Chambre-conte, cuisine-théâtre, salon-chanson: pièce par pièce, la Maison Félix-Leclerc de Vaudreuil s'est donné comme mission de restaurer à la mémoire les étapes de la vie créative du grand artiste québécois qui, beaucoup l'ignorent, a passé 20 ans sur le bord du lac des Deux-Montagnes.

Ici, Félix Leclerc radioman avec son ami Guy Maufette; là, Félix comédien avec les Compagnons de Saint-Laurent du père Legault, sous la longue affiche de bois de sa pièce créée au Gesù en 1963, L'Auberge des morts subites, du nom que donnait Félix à la grange de son domaine de Vaudreuil où il recevait souvent ses amis comédiens. On y a peut-être répété Le p'tit bonheur, une autre de ses pièces, créée au centre communautaire de Vaudreuil en 1948...

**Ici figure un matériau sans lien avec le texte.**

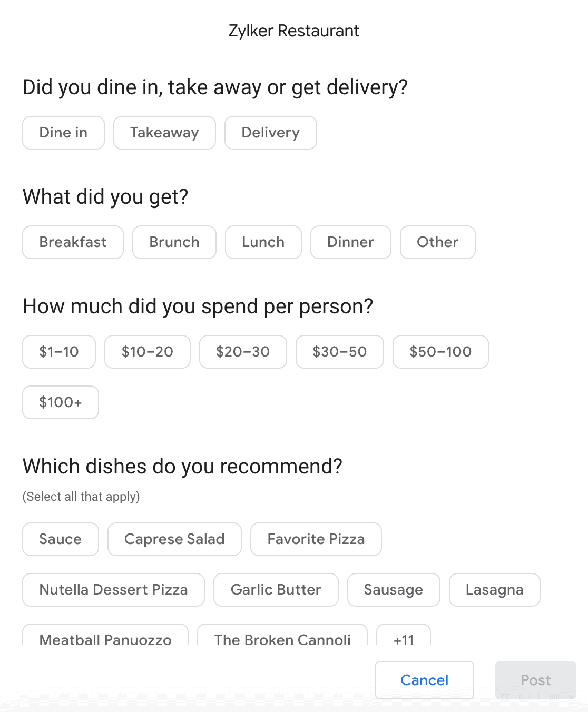Choose the Brunch meal chip

click(x=174, y=242)
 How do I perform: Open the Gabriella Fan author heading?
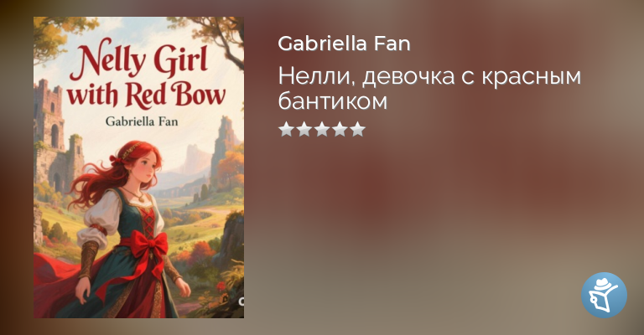pyautogui.click(x=344, y=44)
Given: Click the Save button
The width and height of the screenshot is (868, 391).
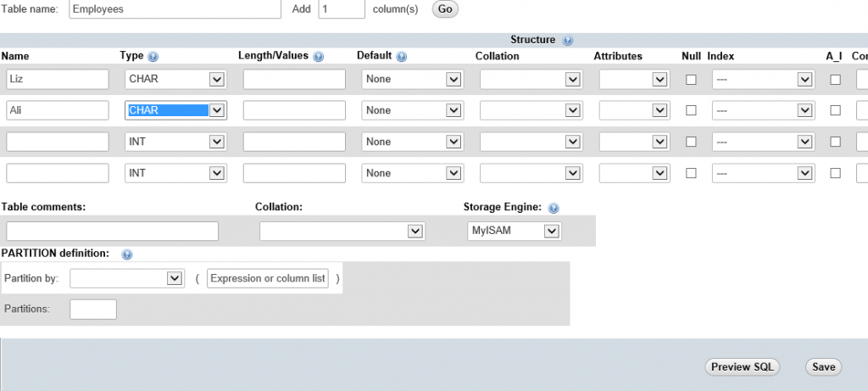Looking at the screenshot, I should pyautogui.click(x=823, y=366).
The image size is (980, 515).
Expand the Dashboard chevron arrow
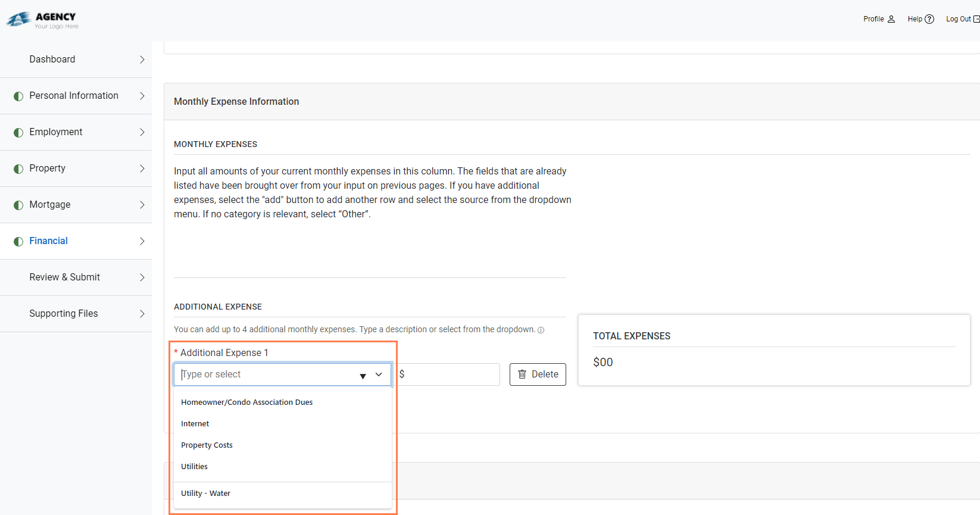tap(142, 60)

Dans le salon, montés sur des fauteuils décorés selon leurs thématiques propres, huit postes d'écoute proposant autant de chansons de Félix composées à Vaudreuil, à l'exception de Notre sentier, sa première (1934), dédiée à sa flamme du temps, la grand-mère d'une vedette actuelle de la chanson... Réécoutons aussi Bozo, Moi, mes souliers, L'hymne au printemps et Attends-moé, ti-gars dans sa version non censurée.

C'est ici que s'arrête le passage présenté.